Today I spent the day helping my friend Tina de-Christmas her house. I have done this now three years in a row. It has become a tradition in a way. Tina has Christmas trees, like everyone else, but her trees are a bit different. I call her trees, memory trees because all of her ornaments have significance. She and her family collected each ornament either on a family trip, vacation, or made them together over the years. There are stories to each of the ornaments and in a way if the trees could talk, they would be telling the story of the family living in the house they reside in. Tina's parents did memory trees with her as a child and now she is passing this tradition on to her children. Every year that I help Tina with de-Christmasing her house, we have a chance to look at her ornaments and discuss a few of them that catch my attention. Being a sentimentalist, this whole notion of a memory tree captivates me and if Mattie were alive, we would be building upon this. To some extent we had something like this going on, and I did not even realize it. I have no idea what our family Christmas tree would have evolved into over the years if Mattie were alive today.
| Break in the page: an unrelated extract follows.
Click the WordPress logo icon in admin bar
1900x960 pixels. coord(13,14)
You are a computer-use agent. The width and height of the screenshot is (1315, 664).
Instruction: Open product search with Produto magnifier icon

Tina asked me today what I liked to put on our family tree. I had to think about it. But I know what was important to me was we always had a Christmas ornament for every deceased relative in our family who was significant to us on our tree, we had antique Christmas ornaments that I had picked from antique shops over the years, ornaments Mattie hand created, bird ornaments (which was something reminiscent of my grandmother), and I honestly can't recall the rest. We haven't put up a tree since 2008, so six years is a long time, and I am not sure whether I miss having one up or not. All I know is Christmas is not the same for us without Mattie.